# Taylor series

## Main Question or Discussion Point

I am looking at examples of Maclaurin expansions for different functions, such as e^x, and sinx. But there is no expansion for log(x), only log(x+1). Why is that?

## Answers and Replies

FactChecker
Science Advisor
Gold Member
The Maclaurin series uses the values of the function and it's derivatives at x=0. But log(x) is not defined at x=0.

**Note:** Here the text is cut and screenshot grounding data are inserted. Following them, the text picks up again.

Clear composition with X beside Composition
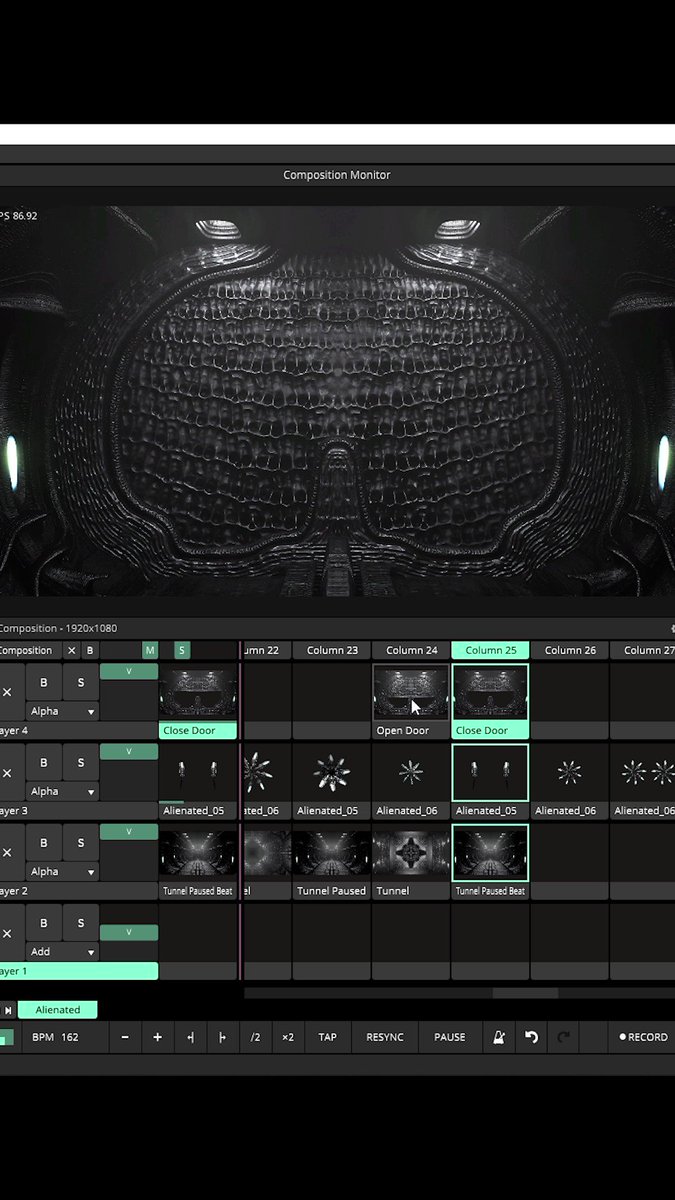 click(x=71, y=650)
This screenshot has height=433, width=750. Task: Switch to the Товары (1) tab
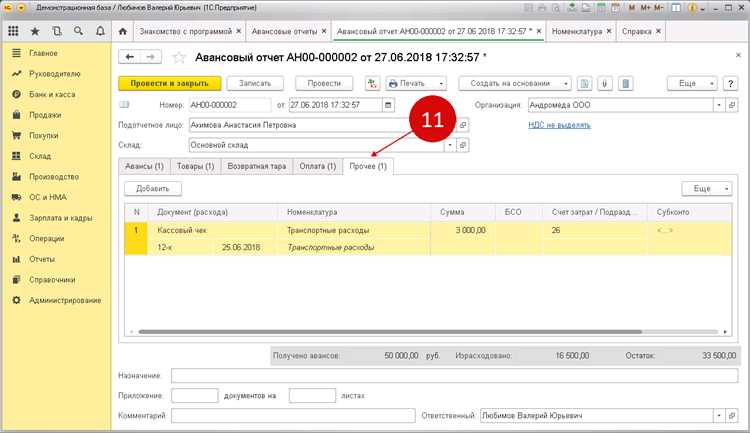pyautogui.click(x=195, y=166)
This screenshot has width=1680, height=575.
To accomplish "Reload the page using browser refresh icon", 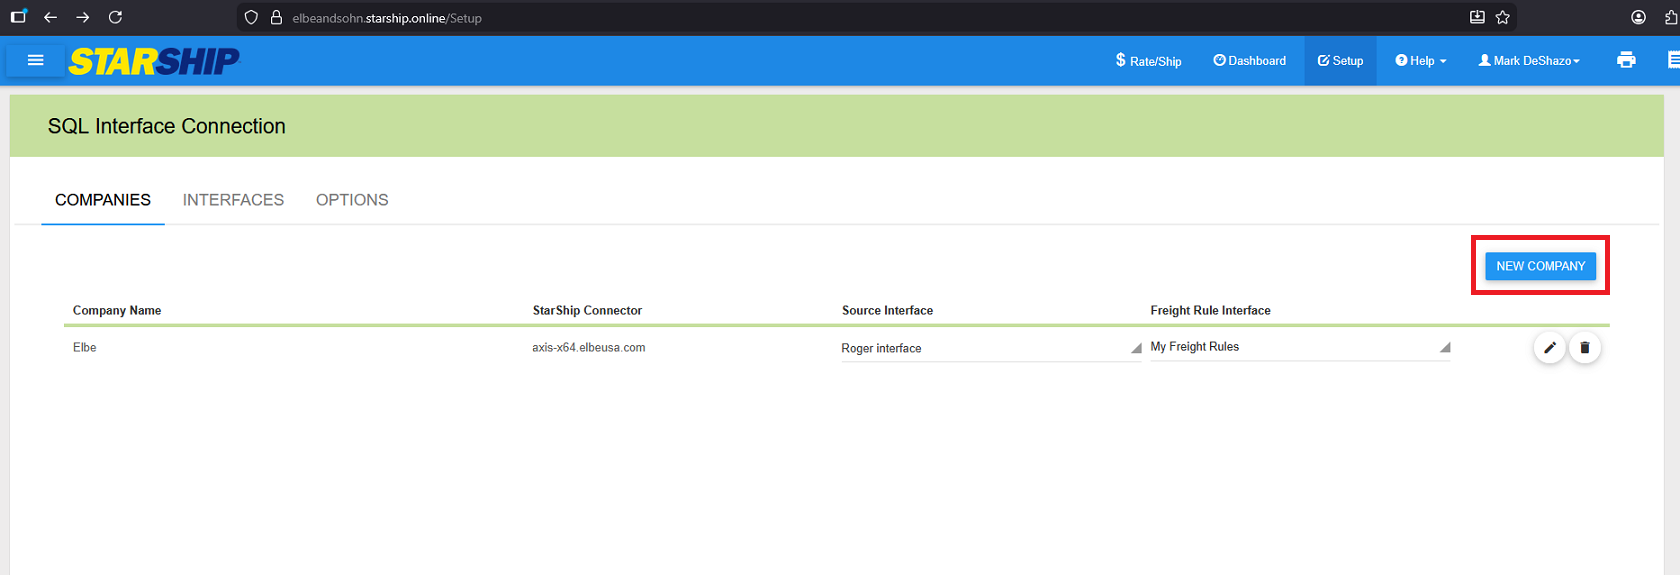I will pos(115,17).
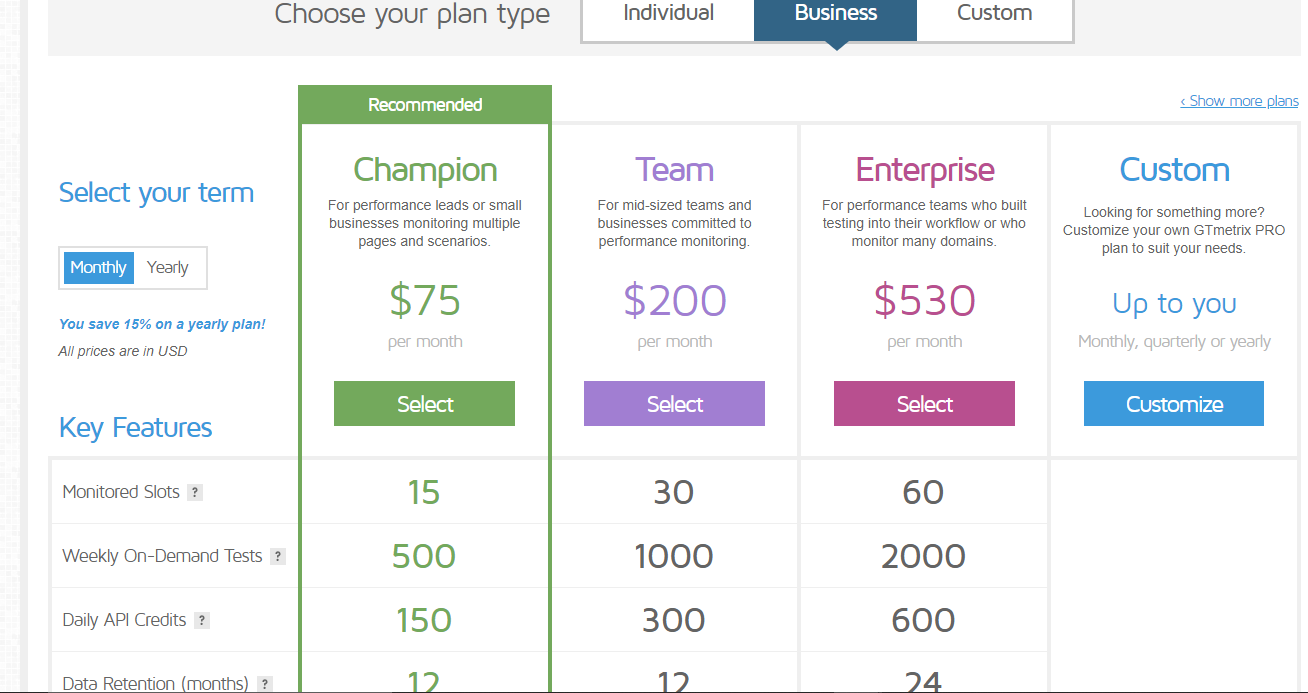Image resolution: width=1308 pixels, height=693 pixels.
Task: Click help icon beside Weekly On-Demand Tests
Action: [x=278, y=556]
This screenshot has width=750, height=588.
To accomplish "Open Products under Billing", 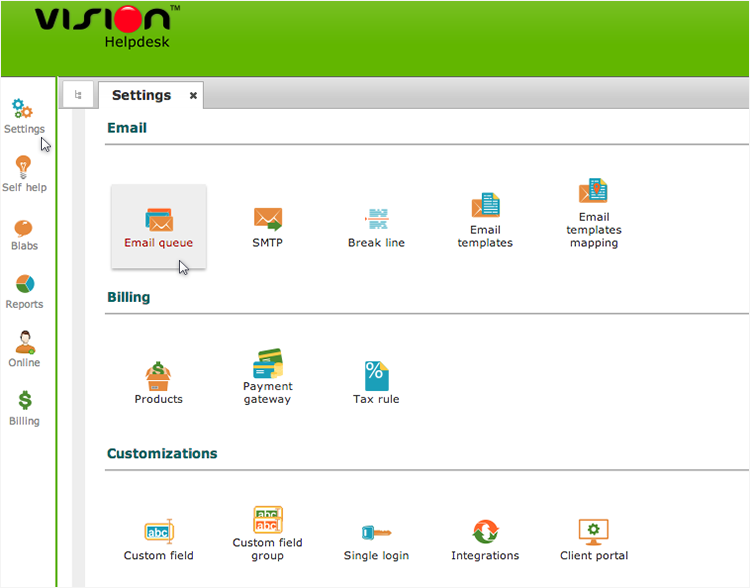I will point(159,383).
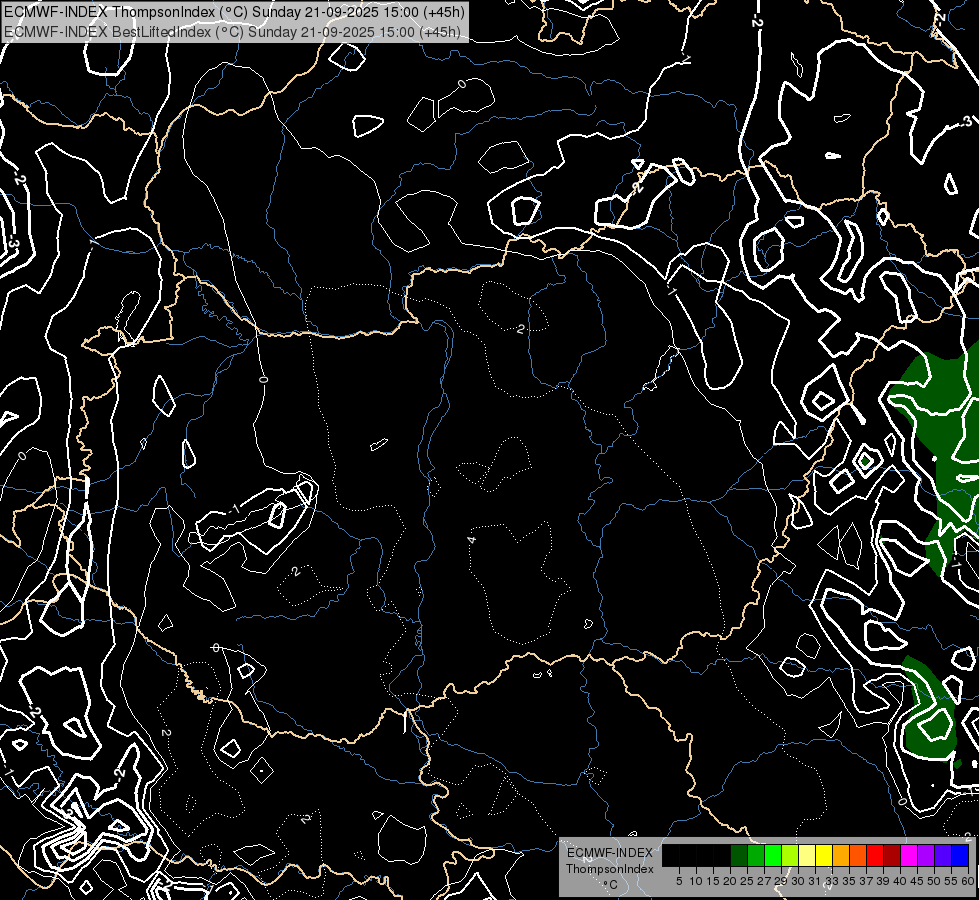
Task: Click the dark orange 35–37 legend swatch
Action: coord(858,855)
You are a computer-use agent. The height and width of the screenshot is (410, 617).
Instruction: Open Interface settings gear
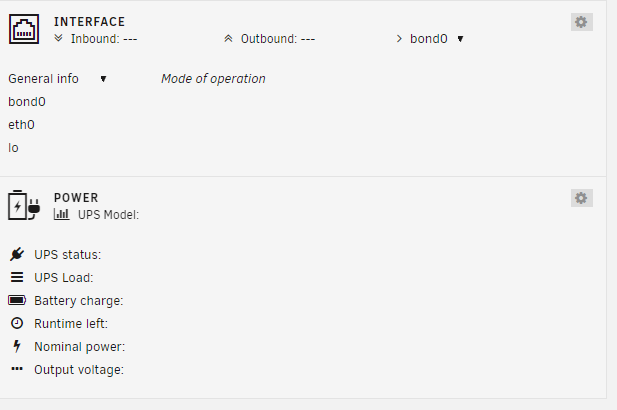point(582,22)
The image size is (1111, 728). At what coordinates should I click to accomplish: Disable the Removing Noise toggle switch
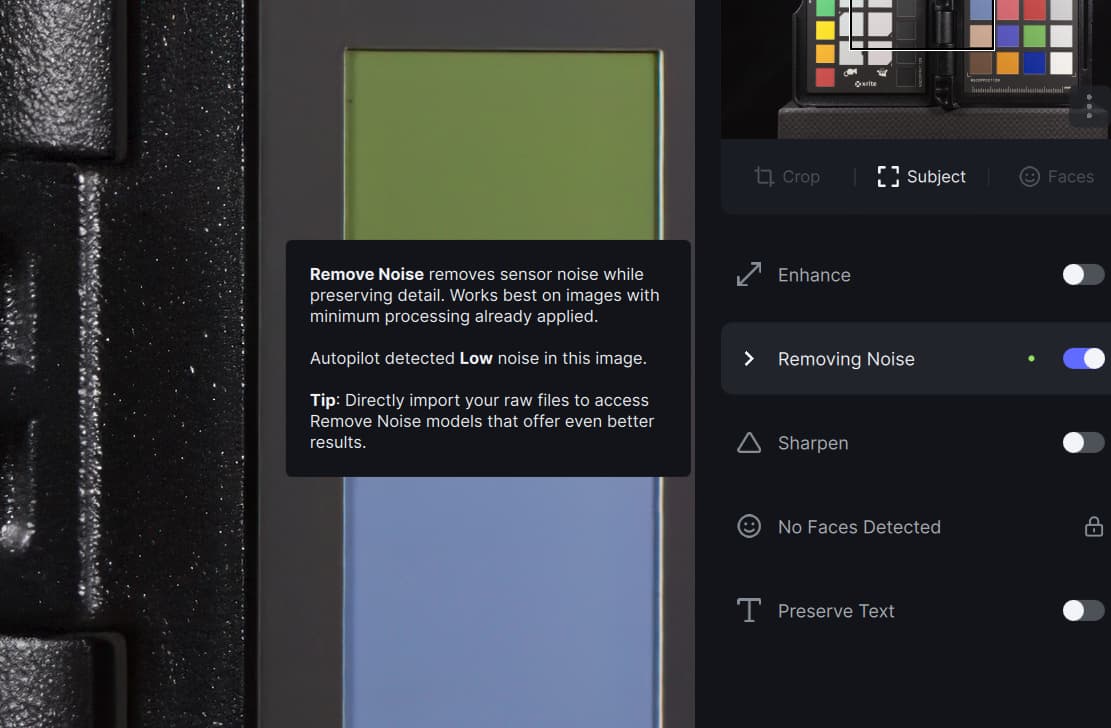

The Maclaurin series uses the values of the function and it's derivatives at x=0. But log(x) is not defined at x=0.
So why does it have log(x+1), and not log(x+1/2) or log(x+2), for example?

Mark44
Mentor
So why does it have log(x+1), and not log(x+1/2) or log(x+2), for example?
Mostly convenience, I suppose. Each of the other two expressions could also be expanded as Maclaurin series.

FactChecker
Science Advisor
Gold Member
Issues to consider are the radius of convergence and the speed of convergence of the series. An expansion of log(x+1) around x=0 will give values for log(y), y=x+1 from y=0 to y=2.

mathman
Science Advisor
Log((x+1)/(x-1)) gives a series that can be used for any y=(x+1)/(x-1)

FactChecker
Science Advisor
Gold Member
Log((x+1)/(x-1)) gives a series that can be used for any y=(x+1)/(x-1)
Expanding the Maclaurin series at x=0 would be trying to evaluate the log at negative numbers.

mathman
Science Advisor
MacLaurin series at x = 0 has minus infinity as the constant term.